Pero no será más que un virus, pensó. En el nervio del equilibrio que va y viene. Lo averiguaremos en otra ocasión.
Fue hacia el coche.
* * *
Daba pena ver a Johnny Beskow.
Un cuerpo flaco y azulado, con largos mechones de pelo mojados en la frente y en la cara. Manos pequeñas con las uñas mordidas. Ropa de mala calidad. Sejer iba por la orilla de la presa en busca de señales que indicaran si había habido gente en el lugar, si había ocurrido algo dramático.
– Tal vez haya hecho equilibrismos sobre el muro de contención -dijo Skarre-. Y cayera al agua. Puede que no supiera nadar.
Sejer miró fijamente la compuerta en medio de la presa, donde el agua pasaba a gran presión por la tubería negra.
– ¿Por qué iba a hacer equilibrismos sobre el muro de contención? -preguntó.
– Por lo visto es una especie de deporte aquí arriba -explicó Skarre-. Entre los estudiantes que celebran la graduación al final del bachillerato. A mediados de mayo.
– Johnny no era bachiller. Y estamos a mediados de octubre -objetó Sejer.
Skarre contempló el sombrío aspecto del inspector jefe.
– ¿En qué estás pensando? -preguntó.
– Aquí termina el cuento sobre Johnny Beskow -contestó Sejer.
– Y nadie en el mundo va a echarlo de menos -comentó Skarre.
– No digas eso -dijo Sejer.
– Tal vez el arrepentimiento acabó con él -dijo Skarre.
En ese instante sonó el teléfono móvil de Sejer, con una alegre melodía. Lo dejó sonar.
– No creo en esa teoría -dijo-. Porque no se arrepintió. Pero queda otra posibilidad.
– ¿Que alguien le haya ayudado a caerse por el borde? -sugirió Skarre-. ¿No vas a coger el teléfono?
– Sí. No seas pesado. ¿Cuándo se celebra el juicio de Schillinger?
– En enero -contestó Skarre-. Espera contar con una duda razonable a su favor. Si lo consigue, podrá hacerse con nuevos perros. Coge ya ese teléfono. Tal vez sea algo importante.
Sejer fue hasta un abeto y se apoyó en el tronco.
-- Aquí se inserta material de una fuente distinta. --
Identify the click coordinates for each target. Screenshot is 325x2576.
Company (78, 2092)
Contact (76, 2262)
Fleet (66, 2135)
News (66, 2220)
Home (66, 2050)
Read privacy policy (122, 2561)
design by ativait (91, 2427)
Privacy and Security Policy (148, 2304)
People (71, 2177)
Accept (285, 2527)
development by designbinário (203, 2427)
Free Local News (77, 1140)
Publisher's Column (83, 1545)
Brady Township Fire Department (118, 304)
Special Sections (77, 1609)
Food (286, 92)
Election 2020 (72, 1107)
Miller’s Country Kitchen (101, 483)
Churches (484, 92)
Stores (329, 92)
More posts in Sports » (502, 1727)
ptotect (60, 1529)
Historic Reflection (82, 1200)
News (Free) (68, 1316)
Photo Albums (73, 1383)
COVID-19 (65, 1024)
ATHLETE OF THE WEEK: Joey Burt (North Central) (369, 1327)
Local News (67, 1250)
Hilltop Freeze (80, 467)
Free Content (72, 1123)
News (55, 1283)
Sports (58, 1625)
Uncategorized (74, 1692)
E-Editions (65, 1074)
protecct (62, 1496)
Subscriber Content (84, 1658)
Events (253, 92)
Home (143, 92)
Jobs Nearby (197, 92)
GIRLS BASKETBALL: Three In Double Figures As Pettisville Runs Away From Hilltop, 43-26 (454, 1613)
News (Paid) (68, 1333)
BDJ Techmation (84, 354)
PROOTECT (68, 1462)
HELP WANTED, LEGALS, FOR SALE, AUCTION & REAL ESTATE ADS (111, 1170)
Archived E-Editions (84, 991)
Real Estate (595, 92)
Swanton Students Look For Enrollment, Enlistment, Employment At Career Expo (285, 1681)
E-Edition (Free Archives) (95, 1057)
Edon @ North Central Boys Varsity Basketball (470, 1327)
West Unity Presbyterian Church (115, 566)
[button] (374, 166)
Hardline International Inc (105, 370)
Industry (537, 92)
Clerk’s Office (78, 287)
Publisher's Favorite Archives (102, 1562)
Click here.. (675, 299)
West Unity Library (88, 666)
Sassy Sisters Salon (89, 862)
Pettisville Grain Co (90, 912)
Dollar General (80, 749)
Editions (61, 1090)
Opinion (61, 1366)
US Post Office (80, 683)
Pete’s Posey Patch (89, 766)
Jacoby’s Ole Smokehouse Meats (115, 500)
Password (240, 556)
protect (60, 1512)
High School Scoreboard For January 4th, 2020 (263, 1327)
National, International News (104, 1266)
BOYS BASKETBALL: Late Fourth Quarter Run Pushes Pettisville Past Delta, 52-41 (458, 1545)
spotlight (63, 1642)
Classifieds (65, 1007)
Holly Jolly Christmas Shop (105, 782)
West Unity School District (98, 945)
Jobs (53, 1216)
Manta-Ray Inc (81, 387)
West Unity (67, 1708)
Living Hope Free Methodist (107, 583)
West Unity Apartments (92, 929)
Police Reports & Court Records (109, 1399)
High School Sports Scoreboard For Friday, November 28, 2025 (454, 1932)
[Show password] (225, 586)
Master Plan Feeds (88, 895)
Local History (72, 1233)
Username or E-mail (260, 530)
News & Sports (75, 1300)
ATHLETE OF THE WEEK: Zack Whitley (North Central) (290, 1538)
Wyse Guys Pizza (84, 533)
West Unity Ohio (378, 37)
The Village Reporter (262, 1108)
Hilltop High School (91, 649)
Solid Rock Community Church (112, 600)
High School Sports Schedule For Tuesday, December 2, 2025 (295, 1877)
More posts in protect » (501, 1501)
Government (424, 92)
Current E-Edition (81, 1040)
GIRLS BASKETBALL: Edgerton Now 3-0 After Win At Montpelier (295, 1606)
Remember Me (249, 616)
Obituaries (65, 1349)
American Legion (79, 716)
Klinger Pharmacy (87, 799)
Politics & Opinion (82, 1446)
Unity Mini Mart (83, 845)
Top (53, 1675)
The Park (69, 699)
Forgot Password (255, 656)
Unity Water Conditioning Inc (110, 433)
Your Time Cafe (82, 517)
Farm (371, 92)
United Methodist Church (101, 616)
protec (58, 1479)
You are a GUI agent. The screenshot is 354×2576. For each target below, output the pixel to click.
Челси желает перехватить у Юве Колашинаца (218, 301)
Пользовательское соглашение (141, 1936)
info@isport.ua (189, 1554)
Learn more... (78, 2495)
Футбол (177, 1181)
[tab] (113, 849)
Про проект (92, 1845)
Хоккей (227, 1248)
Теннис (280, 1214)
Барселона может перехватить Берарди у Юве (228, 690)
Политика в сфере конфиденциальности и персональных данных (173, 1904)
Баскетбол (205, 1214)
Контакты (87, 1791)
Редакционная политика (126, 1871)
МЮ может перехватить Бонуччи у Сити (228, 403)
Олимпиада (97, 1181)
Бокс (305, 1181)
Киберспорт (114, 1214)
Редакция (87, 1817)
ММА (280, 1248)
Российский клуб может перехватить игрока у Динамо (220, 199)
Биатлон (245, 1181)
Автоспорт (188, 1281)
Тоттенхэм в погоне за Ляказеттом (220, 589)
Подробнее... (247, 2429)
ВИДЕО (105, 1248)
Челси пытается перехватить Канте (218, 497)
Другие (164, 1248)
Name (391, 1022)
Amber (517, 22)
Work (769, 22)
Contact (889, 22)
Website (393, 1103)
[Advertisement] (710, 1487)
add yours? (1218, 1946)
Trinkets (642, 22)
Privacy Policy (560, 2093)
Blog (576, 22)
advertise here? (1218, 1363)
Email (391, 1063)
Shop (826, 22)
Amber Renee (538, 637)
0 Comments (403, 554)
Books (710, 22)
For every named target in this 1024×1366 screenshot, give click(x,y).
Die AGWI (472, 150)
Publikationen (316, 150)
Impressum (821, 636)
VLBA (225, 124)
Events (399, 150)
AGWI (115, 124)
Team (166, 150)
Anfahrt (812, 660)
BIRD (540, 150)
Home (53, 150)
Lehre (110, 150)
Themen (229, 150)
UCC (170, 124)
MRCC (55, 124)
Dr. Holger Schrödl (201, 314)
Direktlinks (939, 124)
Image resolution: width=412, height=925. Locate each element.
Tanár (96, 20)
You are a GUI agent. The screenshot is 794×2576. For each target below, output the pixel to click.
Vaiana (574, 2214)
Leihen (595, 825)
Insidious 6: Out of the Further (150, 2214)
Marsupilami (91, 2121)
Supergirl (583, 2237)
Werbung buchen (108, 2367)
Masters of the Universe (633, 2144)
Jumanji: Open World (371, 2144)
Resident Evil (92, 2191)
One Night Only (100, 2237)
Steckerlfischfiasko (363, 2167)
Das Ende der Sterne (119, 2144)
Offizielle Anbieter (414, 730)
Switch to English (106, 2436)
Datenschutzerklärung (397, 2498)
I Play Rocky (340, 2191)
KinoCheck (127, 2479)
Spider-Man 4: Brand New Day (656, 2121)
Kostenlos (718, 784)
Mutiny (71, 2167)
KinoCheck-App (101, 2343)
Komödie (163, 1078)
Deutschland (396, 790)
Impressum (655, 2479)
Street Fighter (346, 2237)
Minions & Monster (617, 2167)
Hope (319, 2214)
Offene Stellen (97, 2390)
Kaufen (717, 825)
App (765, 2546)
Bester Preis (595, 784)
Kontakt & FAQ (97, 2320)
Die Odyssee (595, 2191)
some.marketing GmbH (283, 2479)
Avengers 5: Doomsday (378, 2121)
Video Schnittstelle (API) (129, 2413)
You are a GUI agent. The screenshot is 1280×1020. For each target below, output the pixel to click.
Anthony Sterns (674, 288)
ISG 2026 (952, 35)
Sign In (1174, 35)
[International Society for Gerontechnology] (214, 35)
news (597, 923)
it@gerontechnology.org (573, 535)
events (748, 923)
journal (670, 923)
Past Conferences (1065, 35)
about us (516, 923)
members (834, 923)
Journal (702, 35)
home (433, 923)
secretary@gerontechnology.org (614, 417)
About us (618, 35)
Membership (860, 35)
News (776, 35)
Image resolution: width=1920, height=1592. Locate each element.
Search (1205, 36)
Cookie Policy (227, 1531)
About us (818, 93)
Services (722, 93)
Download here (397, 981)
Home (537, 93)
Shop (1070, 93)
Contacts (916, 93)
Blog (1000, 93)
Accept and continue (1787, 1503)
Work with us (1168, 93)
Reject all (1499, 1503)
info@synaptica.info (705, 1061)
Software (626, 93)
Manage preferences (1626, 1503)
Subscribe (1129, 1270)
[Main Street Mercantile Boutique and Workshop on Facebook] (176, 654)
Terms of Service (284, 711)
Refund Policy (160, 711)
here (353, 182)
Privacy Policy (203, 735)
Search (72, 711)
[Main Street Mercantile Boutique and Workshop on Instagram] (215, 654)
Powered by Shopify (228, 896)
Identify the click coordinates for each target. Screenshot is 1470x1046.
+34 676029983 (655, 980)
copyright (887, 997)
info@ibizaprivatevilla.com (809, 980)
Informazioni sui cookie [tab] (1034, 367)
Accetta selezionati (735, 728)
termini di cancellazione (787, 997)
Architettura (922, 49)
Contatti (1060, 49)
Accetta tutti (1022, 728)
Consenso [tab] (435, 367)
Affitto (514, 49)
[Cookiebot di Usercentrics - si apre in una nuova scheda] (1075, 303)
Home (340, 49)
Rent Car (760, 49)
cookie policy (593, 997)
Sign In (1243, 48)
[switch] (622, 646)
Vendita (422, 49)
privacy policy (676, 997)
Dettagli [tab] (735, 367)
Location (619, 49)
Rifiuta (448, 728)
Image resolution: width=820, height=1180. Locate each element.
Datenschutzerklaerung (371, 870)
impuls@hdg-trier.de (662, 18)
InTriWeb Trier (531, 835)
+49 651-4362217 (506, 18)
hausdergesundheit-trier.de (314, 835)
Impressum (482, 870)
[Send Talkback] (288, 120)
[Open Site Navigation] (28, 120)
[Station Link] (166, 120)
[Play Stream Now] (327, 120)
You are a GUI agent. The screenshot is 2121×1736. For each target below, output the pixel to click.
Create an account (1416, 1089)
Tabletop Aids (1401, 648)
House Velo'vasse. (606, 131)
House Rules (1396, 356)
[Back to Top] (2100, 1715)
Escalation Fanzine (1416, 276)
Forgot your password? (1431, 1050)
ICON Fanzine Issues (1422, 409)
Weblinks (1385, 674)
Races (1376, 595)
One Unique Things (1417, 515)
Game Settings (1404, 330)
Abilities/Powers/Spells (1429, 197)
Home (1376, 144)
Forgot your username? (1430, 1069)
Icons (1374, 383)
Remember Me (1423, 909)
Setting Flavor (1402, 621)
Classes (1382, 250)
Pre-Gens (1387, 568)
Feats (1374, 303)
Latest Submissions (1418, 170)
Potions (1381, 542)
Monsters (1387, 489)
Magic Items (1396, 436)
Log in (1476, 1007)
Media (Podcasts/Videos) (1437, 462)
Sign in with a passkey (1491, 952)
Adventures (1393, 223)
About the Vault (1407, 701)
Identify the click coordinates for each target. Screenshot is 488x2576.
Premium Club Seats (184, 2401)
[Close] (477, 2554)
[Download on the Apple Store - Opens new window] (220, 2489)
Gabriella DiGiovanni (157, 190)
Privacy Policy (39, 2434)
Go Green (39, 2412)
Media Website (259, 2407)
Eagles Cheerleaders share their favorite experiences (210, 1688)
Permaneció allí un rato, con la mirada fija en el cuerpo muerto sobre la camilla, mientras el teléfono continuaba sonando con su alegre melodía.
– Se llevará algún que otro secreto a la tumba -dijo-. ¿O qué opinas tú?
Skarre asintió.
– Y allí estarán bien.
– No es imposible que alguien lo haya ayudado a caer -indicó Sejer-, mientras sacaba el móvil. Se lo acercó al oído y miro fijamente a Skarre.
– Me puedo imaginar a más de uno con un poderoso motivo. Pero ¿sabes qué?, eso es algo que jamás podremos probar.
* * *
De lejos parecía un niño con ese pelo corto y rojo. Ella no conocía a aquellos dos hombres, pero se fijó en cómo iban vestidos y en cómo eran. Cuando volvían del lago, se alejó volando y se escondió detrás del tronco de un abeto. Se quedó en cuclillas hasta que le dolían los muslos, y apenas se atrevía a respirar, pero se fijó en la marca del coche. Un Toyota Landcruiser. La pintura brillaba como oro al sol. Los hombres no dijeron nada, pero miraron detenidamente a su alrededor antes de meterse en el vehículo. Por fortuna no vieron su bicicleta, que estaba tumbada en el brezo a cierta distancia. Se encogió, haciéndose minúscula. Tenía la sensación de que el corazón estaba a punto de estallarle y de que la sangre por dentro le fluía con tanta fuerza que tendrían que oírla a pesar del bramido del agua que caía por la compuerta de la presa.
Pero no oyeron nada.
Desaparecieron en el coche y todo volvió a quedar en silencio.
Y Else Meiner se subió a su bicicleta azul, marca Nakamura.